THE PRESIDENT IS MISSING by James Patterson and Bill Clinton, I wanted to read another Patterson book. There are a lot to choose from, so when I was at the grocery store a week ago, I made the choice of MURDER IN PARADISE. It’s a print collection of three of Patterson’s BookShots stories, quick reads that cost less than five dollars. The three stories in the collection all appeared in ebook first, so this was the first time in print. Of the three co-authors Patterson used, the only name I knew was Duane Swierczynski, which more than enough reason to buy the book. But Doug Allyn’s story, THE LAWYER LIFEGUARD, came first in the paperback and I read it.
Part of modern book description writing is to pose a question of the potential reader. For THE LAWYER LIFEGUARD, the title itself was the first intriguing piece. How do those two words go together? It’s almost a riff off of Michael Connelly’s THE LINCOLN LAWYER. Anyway, the initial question presented in the description was this: Are you the lawyer who got blown up with his girlfriend? If I had seen the original standalone ebook, I would easily keep reading the description, but I’ll admit the rest of the description is all but mediocre. But what wasn’t mediocre was page one. It describes a seemingly idyllic scene on Lake Huron’s beach. The lawyer/survivor in question is there, taking in the scenes. And he’s holding a pistol, because he blames himself for his fiancée’s death. (By the way, the word ‘fiancée’ should have been used in the description versus ‘girlfriend.’) He’s wondering if the beach is the best place to kill himself when he notices a dog in the water. The poor thing has a ball in its mouth and its drowning. Instinct kicks in, and Brian Lord saves the dog. The various cell phones capture the moment and it goes viral.

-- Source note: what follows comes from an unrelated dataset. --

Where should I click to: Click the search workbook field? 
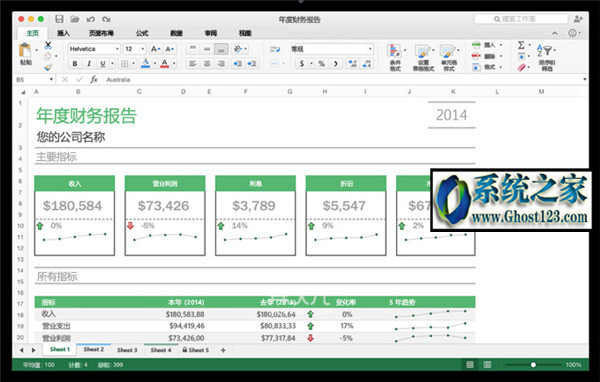[x=521, y=19]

And then Lord’s life really takes a nose dive.
The police question him about the car bomb that killed his fiancée. The main partner in his law firm shows up in the hospital to fire him in person. One of his client’s has a stalker ex-husband who just happens to be a state trooper who knows all the ins and outs of working the system. Things go from bad to worse as the story moves on at a rapid-fire pace.

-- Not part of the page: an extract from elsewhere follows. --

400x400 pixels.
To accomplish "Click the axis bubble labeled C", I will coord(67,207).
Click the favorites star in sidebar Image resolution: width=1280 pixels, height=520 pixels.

One of Patterson’s initiatives with BookShots is to have a compelling story boiled down to its essence. And that’s pretty much the case here. Little pieces of description almost act as short hand. The reader fills in the gaps of how certain characters look. Short chapters propel the story forward. I finished the 152-page story in two sittings. That in itself is rather nifty, and likely what Patterson is after with things like BookShots. With so many choices available to folks—movies, TV, video games, internet—having a large book might seem too daunting. But few people should shy away from a 152-page book.
THE LAWYER LIFEGUARD has some pretty good twists and turns and, most important of all, I was entertained. I was happy to turn away from the TV for those two reading sessions. Granted, I’m a reader so I’m an easy mark, but this is the kind of book that might get a non-reader to open a book and read. And that’s a great thing.